EPISODE 76

AI Tools for Assessors: LLMs, Prompt Best Practices, and Free Resources with NYSAA

NYSAA
/
May 14

About this Episode

About this Episode

This episode captures a presentation Will Jarvis, CEO of ValueBase, delivered to the New York State Assessors Association. Rather than a typical podcast interview, it's a live session where Will walks a room full of assessors through how large language models actually work, where they fall short, and how assessment professionals can start using them today. The central argument is straightforward: these tools are powerful but wildly underutilized in the assessment world, and the gap isn't intelligence — it's context.

What makes the session valuable isn't the technology pitch. It's the practical framing. Will treats LLMs not as magic but as very smart interns who know nothing about your office. That mental model — and the specific techniques he shares for bridging that knowledge gap — is where the real insight lives.

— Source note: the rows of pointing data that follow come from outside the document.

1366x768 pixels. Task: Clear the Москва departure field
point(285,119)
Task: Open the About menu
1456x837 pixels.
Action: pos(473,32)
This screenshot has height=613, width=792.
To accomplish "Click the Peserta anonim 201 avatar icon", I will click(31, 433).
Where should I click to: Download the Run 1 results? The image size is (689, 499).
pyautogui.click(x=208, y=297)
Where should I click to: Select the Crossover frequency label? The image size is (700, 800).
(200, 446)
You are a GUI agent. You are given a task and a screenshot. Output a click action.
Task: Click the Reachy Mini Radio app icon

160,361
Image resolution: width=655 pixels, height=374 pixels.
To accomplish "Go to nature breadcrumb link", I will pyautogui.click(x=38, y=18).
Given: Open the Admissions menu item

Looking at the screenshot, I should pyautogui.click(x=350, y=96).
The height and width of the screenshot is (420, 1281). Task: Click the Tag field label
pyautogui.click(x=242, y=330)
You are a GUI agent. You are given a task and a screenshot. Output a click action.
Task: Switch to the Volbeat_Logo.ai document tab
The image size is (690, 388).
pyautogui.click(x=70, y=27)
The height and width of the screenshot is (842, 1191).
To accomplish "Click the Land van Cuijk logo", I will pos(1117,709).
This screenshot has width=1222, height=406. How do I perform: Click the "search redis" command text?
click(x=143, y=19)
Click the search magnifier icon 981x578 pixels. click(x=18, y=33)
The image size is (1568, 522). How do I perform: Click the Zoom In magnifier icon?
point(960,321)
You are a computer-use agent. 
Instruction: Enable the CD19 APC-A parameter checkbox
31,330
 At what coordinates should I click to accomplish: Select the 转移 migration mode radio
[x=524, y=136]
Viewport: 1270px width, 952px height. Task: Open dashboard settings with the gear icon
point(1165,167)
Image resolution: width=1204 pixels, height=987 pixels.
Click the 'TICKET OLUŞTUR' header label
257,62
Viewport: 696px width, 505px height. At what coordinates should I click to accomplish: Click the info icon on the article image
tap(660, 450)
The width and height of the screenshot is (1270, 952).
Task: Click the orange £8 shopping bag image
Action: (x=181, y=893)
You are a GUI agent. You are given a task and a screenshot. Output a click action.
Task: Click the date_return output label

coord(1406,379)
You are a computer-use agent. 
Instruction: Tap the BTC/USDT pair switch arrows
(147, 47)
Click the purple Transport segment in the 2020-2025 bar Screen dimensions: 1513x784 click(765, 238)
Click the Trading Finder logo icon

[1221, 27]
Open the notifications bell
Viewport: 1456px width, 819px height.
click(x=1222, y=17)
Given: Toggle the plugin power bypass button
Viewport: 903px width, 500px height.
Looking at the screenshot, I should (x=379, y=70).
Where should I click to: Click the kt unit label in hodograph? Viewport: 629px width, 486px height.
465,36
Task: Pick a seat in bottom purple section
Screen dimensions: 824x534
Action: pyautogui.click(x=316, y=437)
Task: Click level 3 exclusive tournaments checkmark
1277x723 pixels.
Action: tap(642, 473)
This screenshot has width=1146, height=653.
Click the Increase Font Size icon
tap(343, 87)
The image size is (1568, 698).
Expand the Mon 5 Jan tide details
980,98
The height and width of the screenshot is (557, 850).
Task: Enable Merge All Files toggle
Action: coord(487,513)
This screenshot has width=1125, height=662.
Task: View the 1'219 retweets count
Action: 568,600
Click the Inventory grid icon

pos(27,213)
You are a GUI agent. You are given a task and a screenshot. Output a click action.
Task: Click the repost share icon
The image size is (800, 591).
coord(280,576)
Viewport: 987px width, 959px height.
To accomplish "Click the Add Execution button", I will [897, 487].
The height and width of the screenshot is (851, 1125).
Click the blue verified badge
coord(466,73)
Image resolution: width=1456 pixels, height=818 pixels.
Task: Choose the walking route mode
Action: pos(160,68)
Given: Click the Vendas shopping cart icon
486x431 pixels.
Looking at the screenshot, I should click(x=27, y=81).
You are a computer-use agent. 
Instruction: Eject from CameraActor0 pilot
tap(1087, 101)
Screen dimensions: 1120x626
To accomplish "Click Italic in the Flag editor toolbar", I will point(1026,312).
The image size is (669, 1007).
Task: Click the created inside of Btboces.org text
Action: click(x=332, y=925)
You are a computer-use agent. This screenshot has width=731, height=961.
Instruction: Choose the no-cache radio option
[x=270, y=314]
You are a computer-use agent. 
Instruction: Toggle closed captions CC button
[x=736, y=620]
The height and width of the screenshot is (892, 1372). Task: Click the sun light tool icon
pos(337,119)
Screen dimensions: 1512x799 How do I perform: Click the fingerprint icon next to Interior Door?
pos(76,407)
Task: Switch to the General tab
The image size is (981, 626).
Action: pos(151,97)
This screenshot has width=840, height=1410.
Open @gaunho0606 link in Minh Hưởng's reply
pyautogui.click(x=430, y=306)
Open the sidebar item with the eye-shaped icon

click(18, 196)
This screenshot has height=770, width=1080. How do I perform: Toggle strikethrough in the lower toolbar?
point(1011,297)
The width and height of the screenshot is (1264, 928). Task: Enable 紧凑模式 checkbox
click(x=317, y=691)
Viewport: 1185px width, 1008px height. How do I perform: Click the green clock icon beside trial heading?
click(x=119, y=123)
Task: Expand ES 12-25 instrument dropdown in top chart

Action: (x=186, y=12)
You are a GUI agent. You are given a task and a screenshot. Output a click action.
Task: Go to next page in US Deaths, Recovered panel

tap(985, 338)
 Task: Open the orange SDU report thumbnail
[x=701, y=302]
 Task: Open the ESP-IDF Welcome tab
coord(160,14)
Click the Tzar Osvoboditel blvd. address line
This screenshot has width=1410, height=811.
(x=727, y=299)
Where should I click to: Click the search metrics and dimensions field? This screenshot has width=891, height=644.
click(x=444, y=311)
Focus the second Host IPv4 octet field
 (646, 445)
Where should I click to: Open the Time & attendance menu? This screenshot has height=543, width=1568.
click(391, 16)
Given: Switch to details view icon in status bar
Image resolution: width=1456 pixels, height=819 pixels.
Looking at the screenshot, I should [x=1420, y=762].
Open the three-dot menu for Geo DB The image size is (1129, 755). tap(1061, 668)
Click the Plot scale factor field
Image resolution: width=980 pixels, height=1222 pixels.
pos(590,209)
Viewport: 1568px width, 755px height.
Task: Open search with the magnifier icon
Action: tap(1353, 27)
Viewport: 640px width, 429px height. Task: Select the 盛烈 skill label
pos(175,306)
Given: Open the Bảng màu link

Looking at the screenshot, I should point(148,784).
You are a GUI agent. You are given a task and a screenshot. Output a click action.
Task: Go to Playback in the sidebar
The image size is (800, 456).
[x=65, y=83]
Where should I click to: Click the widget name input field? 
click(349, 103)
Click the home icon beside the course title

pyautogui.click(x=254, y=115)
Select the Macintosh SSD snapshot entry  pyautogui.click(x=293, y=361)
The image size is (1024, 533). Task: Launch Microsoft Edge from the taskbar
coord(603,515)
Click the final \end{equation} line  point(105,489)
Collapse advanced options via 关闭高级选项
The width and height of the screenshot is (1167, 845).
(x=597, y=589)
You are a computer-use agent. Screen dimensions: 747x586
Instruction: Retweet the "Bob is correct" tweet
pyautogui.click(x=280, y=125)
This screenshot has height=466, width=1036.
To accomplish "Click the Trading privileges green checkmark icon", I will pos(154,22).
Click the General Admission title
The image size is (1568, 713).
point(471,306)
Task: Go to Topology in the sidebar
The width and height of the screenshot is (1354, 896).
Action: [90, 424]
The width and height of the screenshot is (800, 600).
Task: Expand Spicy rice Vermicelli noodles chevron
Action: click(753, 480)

It's Statistics, Not Thinking

Will grounds the conversation in something most assessors will appreciate: the math underneath. Large language models aren't reasoning engines. They're statistical pattern matchers trained on enormous volumes of human text. The foundational insight, drawn from a 2016 Google paper called "Attention Is All You Need," is that human language is predictable enough to model statistically. If someone says "Hey, Mike," there's an 80% chance the response is "Hey, Will."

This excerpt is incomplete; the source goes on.